Rth=((nx+ny)/2−nz)×d・・・・・・・・・・・式(III)
測定されるフィルムが、1軸や2軸の屈折率楕円体で表現できないもの、いわゆる光学軸(optic axis)がないフィルムの場合には、以下の方法により、Rth(λ)は算出される。Rth(λ)は、前記Re(λ)を、面内の遅相軸(KOBRA 21ADH、又はWRにより判断される)を傾斜軸(回転軸)として、フィルム法線方向に対して−50°から+50°まで10°ステップで各々その傾斜した方向から波長λnmの光を入射させて11点測定し、その測定されたレターデーション値と平均屈折率の仮定値及び入力された膜厚値を基にKOBRA 21ADH又はWRが算出する。また、上記の測定において、平均屈折率の仮定値は、ポリマーハンドブック(JOHN WILEY&SONS,INC)、各種光学フィルムのカタログの値を使用することができる。平均屈折率の値が既知でないものについては、アッベ屈折計で測定することができる。主な光学フィルムの平均屈折率の値を以下に例示する:セルロースアシレート(1.48)、シクロオレフィンポリマー(1.52)、ポリカーボネート(1.59)、ポリメチルメタクリレート(1.49)、ポリスチレン(1.59)である。これら平均屈折率の仮定値と膜厚を入力することで、KOBRA 21ADH又はWRはnx、ny、nzを算出する。この算出されたnx,ny,nzよりNz=(nx−nz)/(nx−ny)が更に算出される。
Re、Rthの測定波長は特別な記述がない限り、可視光域のλ=550nmでの値である。
(チルト角の測定)
ディスコティック液晶化合物を配向させた光学異方性層において、光学異方性層の一方の面におけるチルト角(ディスコティック液晶化合物における物理的な対象軸が光学異方性層の界面となす角度をチルト角とする)θ1及び他方の面のチルト角θ2を、直接的にかつ正確に測定することは困難である。そこで本明細書においては、θ1及びθ2は、以下の手法で算出する。本手法は本発明の実際の配向状態を正確に表現していないが、光学フィルムのもつ一部の光学特性の相対関係を表す手段として有効である。
本手法では算出を容易にすべく、下記の2点を仮定し、位相差層(光学異方性層ともいう)の2つの界面におけるチルト角とする。

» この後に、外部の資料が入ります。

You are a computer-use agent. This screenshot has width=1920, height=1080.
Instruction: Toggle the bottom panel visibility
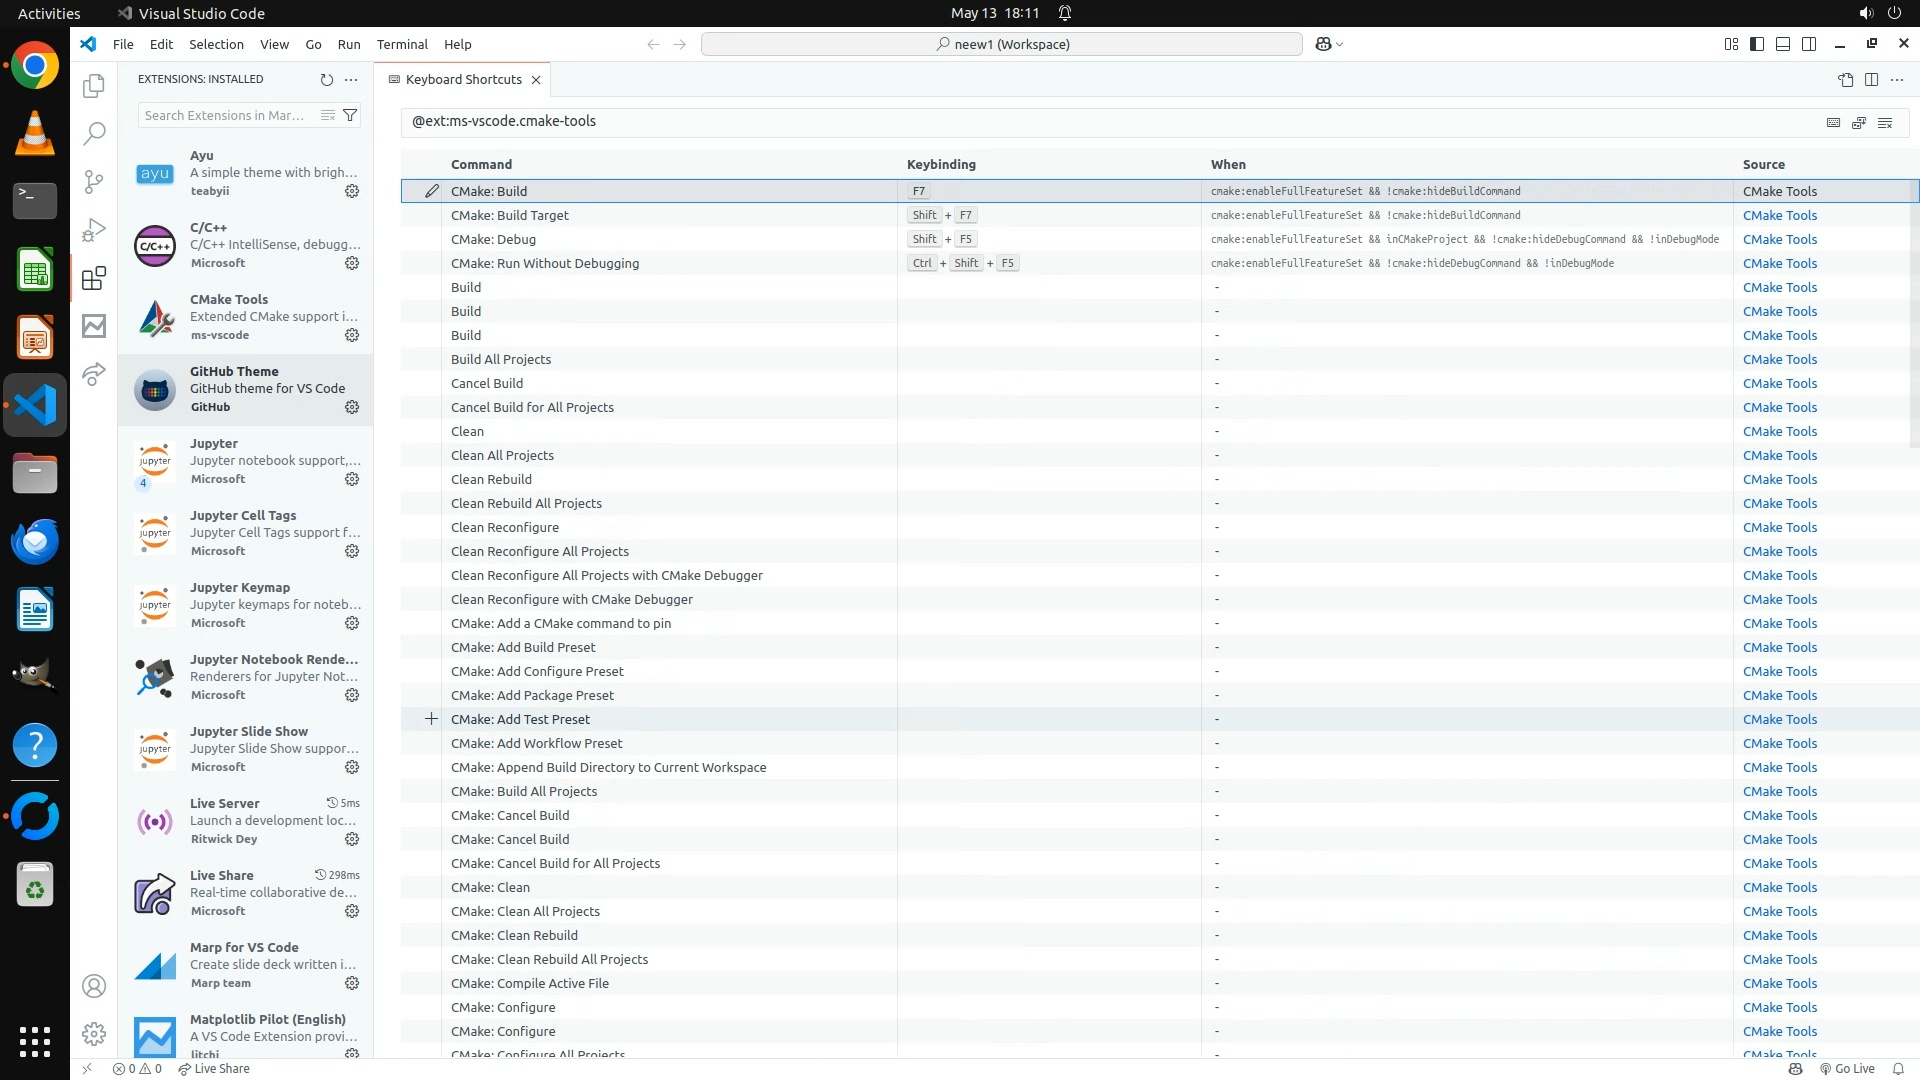pyautogui.click(x=1783, y=44)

1.光学異方性層はディスコティック液晶化合物を含む層で構成された多層体と仮定する。更に、それを構成する最小単位の層(ディスコティック液晶化合物のチルト角は該層内において一様と仮定)は光学的に一軸と仮定する。
2.各層のチルト角は光学異方性層の厚み方向に沿って一次関数で単調に変化すると仮定する。
具体的な算出法は下記のとおりである。
(1)各層のチルト角が光学異方性層の厚み方向に沿って一次関数で単調に変化する面内で、光学異方性層への測定光の入射角を変化させ、3つ以上の測定角でレターデーション値を測定する。測定及び計算を簡便にするためには、光学異方性層に対する法線方向を0°とし、−40°、0°、+40°の3つの測定角でレターデーション値を測定することが好ましい。このような測定は、KOBRA−21ADH及びKOBRA−WR(王子計測器(株)製)、透過型のエリプソメーターAEP−100((株)島津製作所製)、M150及びM520(日本分光(株)製)、ABR10A(ユニオプト(株)製)で行うことができる。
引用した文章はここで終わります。